Maurice Jones Sr. (born December 20, 1991) is an American professional basketball player who last played for the Moncton Magic of the National Basketball League of Canada. He played college basketball for USC and Northwood.

==High school career==
Jones was a star basketball player at Arthur Hill High School. He led the Lumberjacks to the 2010 Class A quarterfinals. Jones averaged 30 points, 12 assists, five rebounds and four steals as a senior.

==College career==
Jones played two seasons at USC. As a freshman, he was the starting point guard and averaged 9.9 points a game and set the school freshman record for steals in a season with 69. Jones averaged 13 points, 3.5 assists and 1.8 steals per game as a sophomore. In September 2012, Jones was ruled academically ineligible at USC. He decided to transfer to Iowa State, but he was academically ineligible there as well. As a result, he transferred again to NCAA Division II school Northwood. His friend Darvin Ham, who played at Northwood, suggested he give the small Michigan school a chance. Jones was forced to miss two years of basketball. He posted 14.8 points, 6.6 assists and 2.4 steals per game as a junior at Northwood. As a senior, Jones averaged 21 points and 5.7 assists per game. He had a 41-point game against Lake Superior State, setting the school record. Jones was named to the First Team All-GLIAC.

==Professional career==
Jones signed with the Windsor Express in 2016 and averaged 9.9 points, 3.7 rebounds and 8.0 assists per game as a rookie. He broke league record with 320 assists as well as leading NBL Canada with 83 steals.
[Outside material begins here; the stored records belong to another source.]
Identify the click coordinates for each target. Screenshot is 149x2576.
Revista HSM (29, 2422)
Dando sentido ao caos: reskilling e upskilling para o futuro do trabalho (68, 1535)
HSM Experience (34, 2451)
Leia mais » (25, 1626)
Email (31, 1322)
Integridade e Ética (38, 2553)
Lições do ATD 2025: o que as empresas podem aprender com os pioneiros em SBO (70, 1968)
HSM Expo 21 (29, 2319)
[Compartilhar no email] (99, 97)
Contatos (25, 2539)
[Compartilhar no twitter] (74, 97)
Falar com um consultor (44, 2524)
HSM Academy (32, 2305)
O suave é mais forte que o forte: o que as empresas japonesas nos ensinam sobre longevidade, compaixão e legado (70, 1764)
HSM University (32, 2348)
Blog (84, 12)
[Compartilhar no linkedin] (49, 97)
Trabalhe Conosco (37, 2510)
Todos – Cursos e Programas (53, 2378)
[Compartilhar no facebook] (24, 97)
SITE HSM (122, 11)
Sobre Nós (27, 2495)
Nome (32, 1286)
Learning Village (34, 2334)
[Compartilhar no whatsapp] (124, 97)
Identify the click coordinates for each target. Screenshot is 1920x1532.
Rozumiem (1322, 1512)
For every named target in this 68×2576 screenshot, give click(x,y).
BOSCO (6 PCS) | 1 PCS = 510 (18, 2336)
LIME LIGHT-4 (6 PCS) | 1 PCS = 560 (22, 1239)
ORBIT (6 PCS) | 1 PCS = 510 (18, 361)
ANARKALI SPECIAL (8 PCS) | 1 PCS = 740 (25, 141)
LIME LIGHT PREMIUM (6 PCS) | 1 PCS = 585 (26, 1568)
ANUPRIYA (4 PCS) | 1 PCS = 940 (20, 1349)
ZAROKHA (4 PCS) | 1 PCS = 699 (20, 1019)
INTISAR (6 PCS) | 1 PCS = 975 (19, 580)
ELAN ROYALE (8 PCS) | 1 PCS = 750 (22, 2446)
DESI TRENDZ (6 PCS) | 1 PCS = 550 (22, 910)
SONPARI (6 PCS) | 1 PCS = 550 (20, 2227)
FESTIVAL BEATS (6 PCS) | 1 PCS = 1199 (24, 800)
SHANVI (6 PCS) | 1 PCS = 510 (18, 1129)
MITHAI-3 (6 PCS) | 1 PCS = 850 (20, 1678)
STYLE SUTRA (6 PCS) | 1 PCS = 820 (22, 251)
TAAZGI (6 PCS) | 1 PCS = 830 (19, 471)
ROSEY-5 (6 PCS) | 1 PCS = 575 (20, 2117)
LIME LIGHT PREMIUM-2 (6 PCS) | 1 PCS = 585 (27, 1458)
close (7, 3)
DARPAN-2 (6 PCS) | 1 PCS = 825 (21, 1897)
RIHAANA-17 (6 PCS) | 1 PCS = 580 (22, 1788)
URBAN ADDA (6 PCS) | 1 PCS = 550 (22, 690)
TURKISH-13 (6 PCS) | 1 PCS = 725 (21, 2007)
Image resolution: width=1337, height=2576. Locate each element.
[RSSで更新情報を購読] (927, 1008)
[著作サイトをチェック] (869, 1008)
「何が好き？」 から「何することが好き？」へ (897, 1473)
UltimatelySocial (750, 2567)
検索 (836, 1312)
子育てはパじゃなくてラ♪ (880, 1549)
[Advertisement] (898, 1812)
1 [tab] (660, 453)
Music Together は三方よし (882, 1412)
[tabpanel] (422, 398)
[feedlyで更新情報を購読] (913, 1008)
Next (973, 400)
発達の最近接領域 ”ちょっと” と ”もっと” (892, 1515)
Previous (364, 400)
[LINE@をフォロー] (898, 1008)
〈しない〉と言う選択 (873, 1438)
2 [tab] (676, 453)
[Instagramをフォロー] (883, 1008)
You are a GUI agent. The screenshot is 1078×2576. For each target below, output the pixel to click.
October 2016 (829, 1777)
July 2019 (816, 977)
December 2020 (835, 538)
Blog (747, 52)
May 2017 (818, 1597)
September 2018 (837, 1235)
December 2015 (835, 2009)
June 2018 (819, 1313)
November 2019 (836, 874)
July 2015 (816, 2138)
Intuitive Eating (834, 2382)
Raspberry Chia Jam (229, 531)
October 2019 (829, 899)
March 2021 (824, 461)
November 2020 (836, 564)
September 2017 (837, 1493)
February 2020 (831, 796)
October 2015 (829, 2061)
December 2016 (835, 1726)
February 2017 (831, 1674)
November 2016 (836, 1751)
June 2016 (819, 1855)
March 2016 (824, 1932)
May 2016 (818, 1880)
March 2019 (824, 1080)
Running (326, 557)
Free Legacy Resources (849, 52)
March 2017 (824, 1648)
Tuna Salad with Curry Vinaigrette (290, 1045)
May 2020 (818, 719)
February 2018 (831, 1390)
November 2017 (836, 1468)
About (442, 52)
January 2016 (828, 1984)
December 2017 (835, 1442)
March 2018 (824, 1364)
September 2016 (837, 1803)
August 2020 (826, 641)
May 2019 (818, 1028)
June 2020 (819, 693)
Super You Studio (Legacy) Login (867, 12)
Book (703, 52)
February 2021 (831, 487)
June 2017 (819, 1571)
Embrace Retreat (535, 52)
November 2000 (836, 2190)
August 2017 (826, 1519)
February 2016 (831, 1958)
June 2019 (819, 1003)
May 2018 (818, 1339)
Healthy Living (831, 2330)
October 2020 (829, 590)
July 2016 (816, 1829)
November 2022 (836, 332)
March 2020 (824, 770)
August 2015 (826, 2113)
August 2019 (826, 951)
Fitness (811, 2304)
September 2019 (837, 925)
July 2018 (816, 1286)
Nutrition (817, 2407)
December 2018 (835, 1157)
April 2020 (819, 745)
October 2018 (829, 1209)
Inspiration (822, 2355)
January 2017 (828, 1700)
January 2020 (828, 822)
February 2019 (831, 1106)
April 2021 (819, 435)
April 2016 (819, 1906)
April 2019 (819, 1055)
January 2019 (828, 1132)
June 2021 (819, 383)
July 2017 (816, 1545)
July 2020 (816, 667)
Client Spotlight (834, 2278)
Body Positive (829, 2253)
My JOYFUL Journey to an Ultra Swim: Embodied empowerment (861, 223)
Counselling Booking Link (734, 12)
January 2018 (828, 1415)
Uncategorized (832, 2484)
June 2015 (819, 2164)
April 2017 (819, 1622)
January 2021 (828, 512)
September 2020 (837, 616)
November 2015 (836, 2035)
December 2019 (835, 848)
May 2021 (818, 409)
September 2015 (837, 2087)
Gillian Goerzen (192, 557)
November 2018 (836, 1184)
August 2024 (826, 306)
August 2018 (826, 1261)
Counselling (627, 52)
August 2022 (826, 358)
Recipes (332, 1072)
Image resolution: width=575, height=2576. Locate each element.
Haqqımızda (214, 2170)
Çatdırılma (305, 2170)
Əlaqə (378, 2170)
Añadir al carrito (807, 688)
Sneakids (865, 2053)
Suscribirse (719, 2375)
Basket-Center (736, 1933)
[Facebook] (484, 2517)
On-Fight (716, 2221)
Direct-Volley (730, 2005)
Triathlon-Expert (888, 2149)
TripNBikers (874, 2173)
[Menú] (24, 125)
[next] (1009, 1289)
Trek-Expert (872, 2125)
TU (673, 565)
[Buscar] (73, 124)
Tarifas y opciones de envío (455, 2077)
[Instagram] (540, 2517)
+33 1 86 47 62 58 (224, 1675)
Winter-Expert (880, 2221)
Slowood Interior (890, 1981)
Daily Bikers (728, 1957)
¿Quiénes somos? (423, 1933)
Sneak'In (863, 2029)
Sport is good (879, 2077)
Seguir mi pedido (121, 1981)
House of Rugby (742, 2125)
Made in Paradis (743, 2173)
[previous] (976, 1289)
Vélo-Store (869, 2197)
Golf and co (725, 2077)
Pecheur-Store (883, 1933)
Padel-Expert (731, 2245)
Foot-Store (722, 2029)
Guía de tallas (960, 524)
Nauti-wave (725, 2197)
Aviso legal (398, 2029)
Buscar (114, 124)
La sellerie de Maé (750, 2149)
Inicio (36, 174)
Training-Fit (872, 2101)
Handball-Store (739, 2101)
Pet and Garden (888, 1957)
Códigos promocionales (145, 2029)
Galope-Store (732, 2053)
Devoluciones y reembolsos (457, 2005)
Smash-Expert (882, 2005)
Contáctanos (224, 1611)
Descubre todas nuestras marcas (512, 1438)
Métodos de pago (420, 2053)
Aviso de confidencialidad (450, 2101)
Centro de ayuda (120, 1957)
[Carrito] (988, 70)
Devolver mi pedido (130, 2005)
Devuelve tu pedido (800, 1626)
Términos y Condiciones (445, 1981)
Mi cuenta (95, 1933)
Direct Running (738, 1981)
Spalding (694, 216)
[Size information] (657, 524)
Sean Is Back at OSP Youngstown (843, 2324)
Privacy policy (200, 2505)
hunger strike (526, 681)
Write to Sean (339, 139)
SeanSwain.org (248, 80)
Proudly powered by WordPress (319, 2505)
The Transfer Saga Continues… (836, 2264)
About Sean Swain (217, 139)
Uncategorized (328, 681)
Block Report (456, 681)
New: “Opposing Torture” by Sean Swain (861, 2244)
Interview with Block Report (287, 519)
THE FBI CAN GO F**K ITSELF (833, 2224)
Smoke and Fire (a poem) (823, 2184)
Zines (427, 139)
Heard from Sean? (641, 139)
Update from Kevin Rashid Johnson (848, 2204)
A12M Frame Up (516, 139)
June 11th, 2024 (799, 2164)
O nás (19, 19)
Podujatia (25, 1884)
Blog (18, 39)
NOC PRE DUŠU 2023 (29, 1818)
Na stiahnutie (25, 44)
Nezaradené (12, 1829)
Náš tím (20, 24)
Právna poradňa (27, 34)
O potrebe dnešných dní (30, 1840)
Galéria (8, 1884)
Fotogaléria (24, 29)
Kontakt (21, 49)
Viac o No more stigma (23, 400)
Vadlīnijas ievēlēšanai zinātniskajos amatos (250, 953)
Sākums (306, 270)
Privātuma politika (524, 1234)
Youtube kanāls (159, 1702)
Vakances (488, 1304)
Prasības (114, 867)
He was named NBL Canada Rookie of the Year in 2017. In his second season, Jones averaged 18 points and six assists per game, leading the league in total steals with 91. He scored 50 points in his final regular season game against the KW Titans. Jones was named to the Third Team All-NBL Canada as well as the league all-defensive team. In September 2018, Jones's rights were traded by the Windsor Express to the St. John's Edge in exchange for Grandy Glaze. He averaged 22 points, 5 rebounds, 4.5 assists and 2 steals per game with Sudbury.

He signed a contract with the Saskatchewan Rattlers on July 21, 2019. On December 4, 2019, Jones was acquired by the Moncton Magic in a trade for Justin Moss. He was released in February 2020.